Many traders feel that forex trading is hard after a chain of losses. The emotional journey that they have to go through after so many losses is indescribable. For successful forex trading, you must know when and how to stop and take a profit. You can minimize risks and manage risks well with the stop loss tool. While trading, the moment you know that you are losing, you need to leave to cut your losses. That way, you won’t be hanging around losing more money in the hope of gaining more than the amount you have lost. You must learn the advanced placement techniques as part of your stop-loss strategy.
How The Support And Resistance Phases Work In Stop Loss
You can set a stop-loss in such a way that it will be automatically triggered to sell the currency pair if a certain price is reached. You should set up stop-loss according to support and resistance levels so that you can understand when the market has the most favorable exit position. When a market shows a downward trend, it’s an indication that this trend will soon pause, and you can expect something better. This is known as the support phase. On the other hand, when an upward route is expected to pause due to negative conditions, then you may expect a worse situation, and its called the resistance phase. Traders can use information during these phases to anticipate which way the market will go. A common forex strategy is to set stop losses at a point outside the support and resistance levels.

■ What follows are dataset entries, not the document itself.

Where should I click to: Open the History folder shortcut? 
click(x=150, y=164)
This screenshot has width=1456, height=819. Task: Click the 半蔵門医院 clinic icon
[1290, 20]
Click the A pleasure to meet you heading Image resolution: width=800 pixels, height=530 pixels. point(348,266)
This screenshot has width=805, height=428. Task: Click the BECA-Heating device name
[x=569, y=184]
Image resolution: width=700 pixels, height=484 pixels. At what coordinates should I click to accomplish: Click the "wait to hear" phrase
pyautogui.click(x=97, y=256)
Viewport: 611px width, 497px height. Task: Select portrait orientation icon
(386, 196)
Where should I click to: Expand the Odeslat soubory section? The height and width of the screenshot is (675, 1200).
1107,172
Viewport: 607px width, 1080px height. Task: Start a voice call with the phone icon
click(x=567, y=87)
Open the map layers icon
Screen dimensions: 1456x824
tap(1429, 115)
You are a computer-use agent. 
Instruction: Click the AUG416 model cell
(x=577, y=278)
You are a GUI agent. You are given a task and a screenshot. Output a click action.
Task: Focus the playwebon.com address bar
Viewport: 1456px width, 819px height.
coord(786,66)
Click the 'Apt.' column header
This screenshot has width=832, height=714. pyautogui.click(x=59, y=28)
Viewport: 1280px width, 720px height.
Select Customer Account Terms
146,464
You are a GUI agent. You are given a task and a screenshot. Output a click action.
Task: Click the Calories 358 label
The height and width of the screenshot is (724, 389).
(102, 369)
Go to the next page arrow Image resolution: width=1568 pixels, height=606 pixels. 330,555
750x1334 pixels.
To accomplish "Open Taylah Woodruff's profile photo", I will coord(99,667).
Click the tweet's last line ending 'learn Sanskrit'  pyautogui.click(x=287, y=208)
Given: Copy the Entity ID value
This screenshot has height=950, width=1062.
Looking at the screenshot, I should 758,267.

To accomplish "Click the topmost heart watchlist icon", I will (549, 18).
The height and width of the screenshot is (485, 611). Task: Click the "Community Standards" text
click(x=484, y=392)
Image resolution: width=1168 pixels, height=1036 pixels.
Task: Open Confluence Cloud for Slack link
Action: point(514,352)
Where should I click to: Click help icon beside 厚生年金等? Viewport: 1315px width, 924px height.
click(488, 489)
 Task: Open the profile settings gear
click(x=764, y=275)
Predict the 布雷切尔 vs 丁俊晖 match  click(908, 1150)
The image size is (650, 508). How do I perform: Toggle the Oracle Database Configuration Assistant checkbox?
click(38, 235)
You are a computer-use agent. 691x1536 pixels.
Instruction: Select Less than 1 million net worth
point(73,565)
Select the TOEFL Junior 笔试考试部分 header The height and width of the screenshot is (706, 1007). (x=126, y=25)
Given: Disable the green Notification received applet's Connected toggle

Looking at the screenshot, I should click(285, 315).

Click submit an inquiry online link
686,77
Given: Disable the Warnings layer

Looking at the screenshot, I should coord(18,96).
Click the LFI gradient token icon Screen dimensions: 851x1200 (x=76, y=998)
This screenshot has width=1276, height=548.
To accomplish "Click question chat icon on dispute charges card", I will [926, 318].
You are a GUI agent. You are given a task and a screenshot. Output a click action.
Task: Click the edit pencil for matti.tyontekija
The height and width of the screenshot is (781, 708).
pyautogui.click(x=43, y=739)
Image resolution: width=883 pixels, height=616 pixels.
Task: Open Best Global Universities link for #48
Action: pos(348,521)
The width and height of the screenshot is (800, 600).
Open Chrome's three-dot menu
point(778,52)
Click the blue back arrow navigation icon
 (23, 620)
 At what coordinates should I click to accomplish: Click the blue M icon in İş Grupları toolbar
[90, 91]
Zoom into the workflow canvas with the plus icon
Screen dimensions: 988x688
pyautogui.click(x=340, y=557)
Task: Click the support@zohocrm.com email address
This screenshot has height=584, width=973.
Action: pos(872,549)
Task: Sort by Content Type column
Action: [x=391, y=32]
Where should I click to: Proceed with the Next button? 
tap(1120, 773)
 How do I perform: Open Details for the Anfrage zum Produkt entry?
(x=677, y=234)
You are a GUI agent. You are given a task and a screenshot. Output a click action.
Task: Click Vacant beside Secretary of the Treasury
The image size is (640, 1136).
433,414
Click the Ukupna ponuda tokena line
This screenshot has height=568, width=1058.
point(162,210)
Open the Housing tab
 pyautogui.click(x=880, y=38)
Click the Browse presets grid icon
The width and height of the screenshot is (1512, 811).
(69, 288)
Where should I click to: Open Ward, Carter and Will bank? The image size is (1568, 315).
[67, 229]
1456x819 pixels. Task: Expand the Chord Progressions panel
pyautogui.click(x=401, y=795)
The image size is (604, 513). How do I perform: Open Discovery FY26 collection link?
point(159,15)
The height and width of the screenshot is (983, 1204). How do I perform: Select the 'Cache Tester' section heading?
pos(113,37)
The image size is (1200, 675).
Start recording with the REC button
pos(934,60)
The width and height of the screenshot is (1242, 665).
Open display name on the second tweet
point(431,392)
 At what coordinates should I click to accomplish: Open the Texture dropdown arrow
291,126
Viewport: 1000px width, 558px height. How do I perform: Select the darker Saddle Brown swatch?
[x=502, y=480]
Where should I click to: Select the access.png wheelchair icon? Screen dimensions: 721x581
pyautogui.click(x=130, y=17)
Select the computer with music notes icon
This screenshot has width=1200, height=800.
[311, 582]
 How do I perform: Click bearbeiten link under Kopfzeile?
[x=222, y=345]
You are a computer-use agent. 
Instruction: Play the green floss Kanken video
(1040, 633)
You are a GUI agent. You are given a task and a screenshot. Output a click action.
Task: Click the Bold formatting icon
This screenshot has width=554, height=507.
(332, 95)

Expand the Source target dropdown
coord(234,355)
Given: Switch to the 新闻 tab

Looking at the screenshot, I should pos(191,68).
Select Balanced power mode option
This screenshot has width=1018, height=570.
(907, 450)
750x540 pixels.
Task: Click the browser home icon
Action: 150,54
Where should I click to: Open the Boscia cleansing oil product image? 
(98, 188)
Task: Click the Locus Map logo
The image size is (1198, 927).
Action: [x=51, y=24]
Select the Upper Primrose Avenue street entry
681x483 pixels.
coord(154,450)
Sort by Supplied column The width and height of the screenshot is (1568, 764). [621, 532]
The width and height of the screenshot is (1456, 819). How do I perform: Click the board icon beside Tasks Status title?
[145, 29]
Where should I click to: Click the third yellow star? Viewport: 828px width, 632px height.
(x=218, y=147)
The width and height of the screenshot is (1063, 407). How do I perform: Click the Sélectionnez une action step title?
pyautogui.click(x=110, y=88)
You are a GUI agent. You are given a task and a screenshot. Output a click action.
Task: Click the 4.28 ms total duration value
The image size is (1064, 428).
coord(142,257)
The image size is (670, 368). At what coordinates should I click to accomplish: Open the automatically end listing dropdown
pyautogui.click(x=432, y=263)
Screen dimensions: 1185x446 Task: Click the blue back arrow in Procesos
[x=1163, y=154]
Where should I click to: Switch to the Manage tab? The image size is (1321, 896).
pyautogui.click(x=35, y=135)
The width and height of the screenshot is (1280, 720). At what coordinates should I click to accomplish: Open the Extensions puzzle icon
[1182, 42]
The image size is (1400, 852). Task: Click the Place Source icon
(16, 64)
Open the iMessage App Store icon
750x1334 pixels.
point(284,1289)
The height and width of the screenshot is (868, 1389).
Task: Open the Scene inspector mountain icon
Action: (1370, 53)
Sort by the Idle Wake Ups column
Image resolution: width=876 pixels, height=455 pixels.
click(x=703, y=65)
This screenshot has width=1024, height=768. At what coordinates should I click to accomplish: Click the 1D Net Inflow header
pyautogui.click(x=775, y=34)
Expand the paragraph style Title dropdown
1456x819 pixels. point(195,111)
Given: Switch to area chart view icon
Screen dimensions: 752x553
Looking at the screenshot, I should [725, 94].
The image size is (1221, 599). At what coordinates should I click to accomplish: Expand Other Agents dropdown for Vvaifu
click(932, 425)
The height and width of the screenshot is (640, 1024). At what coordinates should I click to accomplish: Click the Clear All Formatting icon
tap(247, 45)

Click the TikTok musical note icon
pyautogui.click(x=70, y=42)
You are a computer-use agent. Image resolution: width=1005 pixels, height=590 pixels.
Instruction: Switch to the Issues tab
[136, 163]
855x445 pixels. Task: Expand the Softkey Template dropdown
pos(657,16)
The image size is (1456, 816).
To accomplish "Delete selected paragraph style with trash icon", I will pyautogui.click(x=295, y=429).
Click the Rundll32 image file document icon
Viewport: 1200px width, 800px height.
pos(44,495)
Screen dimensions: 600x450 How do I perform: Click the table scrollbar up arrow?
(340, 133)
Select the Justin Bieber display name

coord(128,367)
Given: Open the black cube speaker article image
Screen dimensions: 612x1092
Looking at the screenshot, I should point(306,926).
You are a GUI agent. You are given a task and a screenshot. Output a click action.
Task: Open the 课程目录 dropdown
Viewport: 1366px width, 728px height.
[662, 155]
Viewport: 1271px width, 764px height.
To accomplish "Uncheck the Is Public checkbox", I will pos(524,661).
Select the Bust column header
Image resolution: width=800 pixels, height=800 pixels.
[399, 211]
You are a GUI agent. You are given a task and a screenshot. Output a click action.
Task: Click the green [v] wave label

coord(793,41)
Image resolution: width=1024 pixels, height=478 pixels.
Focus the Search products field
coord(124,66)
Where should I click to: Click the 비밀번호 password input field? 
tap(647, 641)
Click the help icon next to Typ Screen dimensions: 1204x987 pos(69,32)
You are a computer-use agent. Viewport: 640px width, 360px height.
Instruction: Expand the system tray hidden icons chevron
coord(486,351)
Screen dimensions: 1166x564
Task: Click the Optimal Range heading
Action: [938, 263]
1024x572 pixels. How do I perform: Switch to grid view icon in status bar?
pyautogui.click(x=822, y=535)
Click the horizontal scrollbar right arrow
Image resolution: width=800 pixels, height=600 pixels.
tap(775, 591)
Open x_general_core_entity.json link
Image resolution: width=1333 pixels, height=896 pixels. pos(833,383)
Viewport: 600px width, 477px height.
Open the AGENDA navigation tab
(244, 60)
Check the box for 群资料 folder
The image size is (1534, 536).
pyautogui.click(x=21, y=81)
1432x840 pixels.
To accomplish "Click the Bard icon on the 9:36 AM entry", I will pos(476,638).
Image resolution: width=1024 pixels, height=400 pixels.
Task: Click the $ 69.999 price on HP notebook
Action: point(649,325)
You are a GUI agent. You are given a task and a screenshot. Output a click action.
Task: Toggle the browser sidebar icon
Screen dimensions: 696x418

Advanced Forex Trading Strategies
By practicing the stop-loss strategy, you can handle market volatility and macro economic conditions wisely without just guessing. Three of the most advanced forex trading strategies are mentioned here.
*️⃣ Hedging Forex
This technique can reduce the risk of trading. Here, you hedge your profits or losses from the open position. You might not make losses using this technique, but you may not make any profit as well. Gains on one trade will compensate for the losses in another trade. In this technique, you choose two currency pairs that are positively correlated, for example, EUR/USD and GBP/USD. Then take positions on these pairs; however, in the opposite direction.
*️⃣ Ichimoku Clouds
This strategy shows the momentum and trend of the market using plotted lines and the cloud area. This will help you to see the current market structure. The Ichimoku Cloud tool does technical analysis. It brings together multiple averages, views market momentum, and trends. You can plot different price charts using baseline, Senkou span A, Senkou span B, lagging span, and others. After the calculation, the software reveals a cloud, which is used as a technical indicator. You will notice the point where a price might find resistance or support. You can know that the market is upward trend when Senkou span A goes above Senkou span B. The chart will reveal a ‘cloud’. You can use it as an indicator to tell you the point at which the price will get support or resistance.
*️⃣ Position Trading
It is a technique used to buy and hold a trade throughout a long term, like more than a month to years. Here, you will use the central bank’s monetary policy, the economic data of the country, and macro-economic condition. With this strategy, you will be able to understand the major market trends and make a lot of profits. The strategy results in disciplined risk controls.
Conclusion
Forex trading is a very volatile and unpredictable market. If you notice that the market is not moving as predicted, then you can use a stop-loss strategy to exit trading at a particular point. That way, you won’t lose significantly even in the worst situation. If you decide to exit manually, then you will either feel the temptation to stay longer or be too cautious and exit earlier than necessary. In either case, you will lose more money. A stop-loss strategy will help you to stay in the market for a long time.